Elephantiasis is still endemic in Ghana – GHS
The Deputy Programme Manager in charge of Neglected Tropical Diseases (NTDs) under the Disease Control Department of the Public Health Division of the Ghana Health Service (GHS), Dr Joseph Kwadwo Larbi Opare, says lymphatic Filariasis commonly known as elephantiasis is still a major public health challenge in Ghana.
According to him, lymphatic Filariasis is endemic in 114 districts out of the 260 districts in the country with 11 districts serving as hotspot for the disease.
Similarly, he noted, the disease is endemic in 12 regions out of the 16 regions of the country.

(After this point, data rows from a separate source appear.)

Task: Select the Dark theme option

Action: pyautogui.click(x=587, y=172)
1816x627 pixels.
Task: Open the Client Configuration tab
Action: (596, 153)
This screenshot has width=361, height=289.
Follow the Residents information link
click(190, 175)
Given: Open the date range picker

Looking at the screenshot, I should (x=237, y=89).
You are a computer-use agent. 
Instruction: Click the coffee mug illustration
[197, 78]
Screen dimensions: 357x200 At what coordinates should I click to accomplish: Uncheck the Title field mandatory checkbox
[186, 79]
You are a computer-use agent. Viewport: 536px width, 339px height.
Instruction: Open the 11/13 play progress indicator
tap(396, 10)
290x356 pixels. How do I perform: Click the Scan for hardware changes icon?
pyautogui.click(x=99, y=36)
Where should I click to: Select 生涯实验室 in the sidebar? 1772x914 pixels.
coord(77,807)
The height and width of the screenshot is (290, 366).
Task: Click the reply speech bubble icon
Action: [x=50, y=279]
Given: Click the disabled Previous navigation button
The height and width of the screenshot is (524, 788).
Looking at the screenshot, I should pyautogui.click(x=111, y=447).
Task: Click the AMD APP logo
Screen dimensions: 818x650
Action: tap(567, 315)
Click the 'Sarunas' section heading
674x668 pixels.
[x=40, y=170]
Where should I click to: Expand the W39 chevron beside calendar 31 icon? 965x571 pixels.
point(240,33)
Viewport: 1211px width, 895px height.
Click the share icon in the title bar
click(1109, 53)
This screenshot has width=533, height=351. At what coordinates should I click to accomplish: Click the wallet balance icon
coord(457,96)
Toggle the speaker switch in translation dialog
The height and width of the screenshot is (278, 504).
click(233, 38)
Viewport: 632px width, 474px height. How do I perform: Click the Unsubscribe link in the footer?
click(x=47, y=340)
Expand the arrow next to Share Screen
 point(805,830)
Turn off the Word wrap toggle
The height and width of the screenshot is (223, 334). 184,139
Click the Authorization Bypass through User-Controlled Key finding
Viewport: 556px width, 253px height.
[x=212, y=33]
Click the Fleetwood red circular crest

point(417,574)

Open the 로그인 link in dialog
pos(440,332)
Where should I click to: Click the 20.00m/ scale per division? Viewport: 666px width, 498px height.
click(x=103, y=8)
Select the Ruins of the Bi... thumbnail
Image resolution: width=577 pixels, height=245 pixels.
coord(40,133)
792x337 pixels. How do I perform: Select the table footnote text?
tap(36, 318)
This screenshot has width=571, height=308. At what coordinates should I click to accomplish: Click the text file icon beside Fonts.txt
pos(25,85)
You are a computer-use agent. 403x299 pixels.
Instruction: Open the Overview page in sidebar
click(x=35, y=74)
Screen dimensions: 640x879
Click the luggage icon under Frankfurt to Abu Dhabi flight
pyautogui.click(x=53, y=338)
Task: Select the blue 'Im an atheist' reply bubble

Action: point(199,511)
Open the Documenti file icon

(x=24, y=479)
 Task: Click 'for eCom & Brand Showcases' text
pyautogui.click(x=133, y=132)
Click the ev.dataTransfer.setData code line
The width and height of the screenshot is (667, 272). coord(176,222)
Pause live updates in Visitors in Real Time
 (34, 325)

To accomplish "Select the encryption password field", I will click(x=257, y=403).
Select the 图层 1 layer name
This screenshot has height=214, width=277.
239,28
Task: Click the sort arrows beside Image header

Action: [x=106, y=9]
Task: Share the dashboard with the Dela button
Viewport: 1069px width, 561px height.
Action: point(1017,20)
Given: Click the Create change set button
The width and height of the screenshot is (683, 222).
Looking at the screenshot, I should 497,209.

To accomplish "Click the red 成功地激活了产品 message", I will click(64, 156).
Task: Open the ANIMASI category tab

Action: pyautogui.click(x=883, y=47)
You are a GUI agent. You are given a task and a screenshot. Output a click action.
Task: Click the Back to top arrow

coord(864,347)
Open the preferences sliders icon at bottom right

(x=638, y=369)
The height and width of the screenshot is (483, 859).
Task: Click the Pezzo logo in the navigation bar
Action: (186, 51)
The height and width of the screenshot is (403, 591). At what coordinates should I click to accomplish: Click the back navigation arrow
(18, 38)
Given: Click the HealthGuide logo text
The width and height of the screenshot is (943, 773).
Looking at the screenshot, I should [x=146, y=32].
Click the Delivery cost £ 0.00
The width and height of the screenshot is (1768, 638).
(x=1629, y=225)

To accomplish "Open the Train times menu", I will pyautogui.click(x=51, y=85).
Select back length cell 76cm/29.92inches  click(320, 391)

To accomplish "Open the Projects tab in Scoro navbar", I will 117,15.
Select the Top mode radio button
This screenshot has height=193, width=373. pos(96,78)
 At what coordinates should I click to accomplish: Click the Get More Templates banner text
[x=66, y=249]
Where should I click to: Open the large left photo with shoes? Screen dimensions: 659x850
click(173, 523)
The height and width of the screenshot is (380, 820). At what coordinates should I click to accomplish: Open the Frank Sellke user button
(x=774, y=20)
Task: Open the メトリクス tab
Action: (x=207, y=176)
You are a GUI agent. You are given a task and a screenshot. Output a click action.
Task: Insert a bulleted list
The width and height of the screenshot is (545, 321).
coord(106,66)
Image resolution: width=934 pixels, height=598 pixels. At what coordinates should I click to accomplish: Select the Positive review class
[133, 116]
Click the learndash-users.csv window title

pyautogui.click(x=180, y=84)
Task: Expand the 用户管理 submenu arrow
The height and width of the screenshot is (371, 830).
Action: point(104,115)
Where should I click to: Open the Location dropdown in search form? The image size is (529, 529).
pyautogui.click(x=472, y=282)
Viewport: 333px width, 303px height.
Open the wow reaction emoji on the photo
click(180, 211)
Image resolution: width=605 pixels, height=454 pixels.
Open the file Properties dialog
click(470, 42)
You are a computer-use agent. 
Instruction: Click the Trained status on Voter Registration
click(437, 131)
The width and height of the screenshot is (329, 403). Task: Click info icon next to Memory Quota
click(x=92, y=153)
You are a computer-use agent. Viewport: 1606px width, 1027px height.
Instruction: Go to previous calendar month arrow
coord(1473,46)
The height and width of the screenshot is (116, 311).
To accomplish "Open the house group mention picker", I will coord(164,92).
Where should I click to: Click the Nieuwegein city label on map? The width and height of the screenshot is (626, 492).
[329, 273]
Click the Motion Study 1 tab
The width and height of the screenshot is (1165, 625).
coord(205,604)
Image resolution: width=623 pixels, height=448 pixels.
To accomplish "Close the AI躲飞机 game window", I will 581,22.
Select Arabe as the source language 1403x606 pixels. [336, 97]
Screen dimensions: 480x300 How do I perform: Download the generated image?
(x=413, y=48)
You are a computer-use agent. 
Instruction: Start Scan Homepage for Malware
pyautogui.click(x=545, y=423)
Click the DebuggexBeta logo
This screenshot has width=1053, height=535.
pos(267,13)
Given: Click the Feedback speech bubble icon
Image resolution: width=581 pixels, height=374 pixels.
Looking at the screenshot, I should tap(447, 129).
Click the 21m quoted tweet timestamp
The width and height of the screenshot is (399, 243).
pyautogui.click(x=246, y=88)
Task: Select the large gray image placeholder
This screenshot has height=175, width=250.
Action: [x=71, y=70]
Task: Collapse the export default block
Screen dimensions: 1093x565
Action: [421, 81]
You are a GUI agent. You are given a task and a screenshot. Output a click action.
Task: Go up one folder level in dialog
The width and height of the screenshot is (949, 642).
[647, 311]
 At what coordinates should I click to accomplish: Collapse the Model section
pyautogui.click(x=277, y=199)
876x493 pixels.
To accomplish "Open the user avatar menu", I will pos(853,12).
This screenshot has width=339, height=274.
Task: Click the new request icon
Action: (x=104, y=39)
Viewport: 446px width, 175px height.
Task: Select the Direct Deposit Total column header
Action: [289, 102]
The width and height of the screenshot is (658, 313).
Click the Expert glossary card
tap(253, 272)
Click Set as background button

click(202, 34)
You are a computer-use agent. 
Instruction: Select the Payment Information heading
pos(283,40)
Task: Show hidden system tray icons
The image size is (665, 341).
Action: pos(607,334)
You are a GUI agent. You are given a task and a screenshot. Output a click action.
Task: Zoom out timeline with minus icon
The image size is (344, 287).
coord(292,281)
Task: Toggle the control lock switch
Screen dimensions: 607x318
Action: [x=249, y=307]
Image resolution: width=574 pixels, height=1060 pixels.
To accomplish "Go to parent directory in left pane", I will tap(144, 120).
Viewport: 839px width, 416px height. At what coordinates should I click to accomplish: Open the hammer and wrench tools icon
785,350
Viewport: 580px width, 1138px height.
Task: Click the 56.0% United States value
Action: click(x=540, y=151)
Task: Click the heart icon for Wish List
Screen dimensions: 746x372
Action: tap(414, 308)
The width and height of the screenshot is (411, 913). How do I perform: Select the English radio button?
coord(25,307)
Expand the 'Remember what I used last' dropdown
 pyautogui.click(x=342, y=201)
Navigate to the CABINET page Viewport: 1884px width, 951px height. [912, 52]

Dr Joseph Kwadwo Larbi Opare made the disclosure in a presentation during the launch of the “March to Kigali” campaign in Accra on Thursday, April 7, 2022.
“March to Kigali”
The “March to Kigali” campaign seeks to promote an integrated approach to advocating for the elimination of NTDs and malaria in Africa.
The campaign was launched in April 2021, in the context of the build-up to the summit on NTDs and malaria on the eve of the Commonwealth Heads of Government Meeting (CHOGM) in Kigali, Rwanda, which provided a unique opportunity to further garner global attention and accelerate action to end these preventable and treatable diseases.
While this summit has been postponed due to COVID-19, the “March to Kigali” campaign builds on the existing partnerships and platforms of the “No to NTDs” and “Zero Malaria Starts with Me” campaigns and aims to secure commitments from regional, national and sub-national stakeholders to end these epidemics by 2030, as part of the Sustainable Development Goals (SDGs).
The campaign is being led by a group of like-minded Civil Society Organisation (CSOs) in Francophone and Anglophone African nations.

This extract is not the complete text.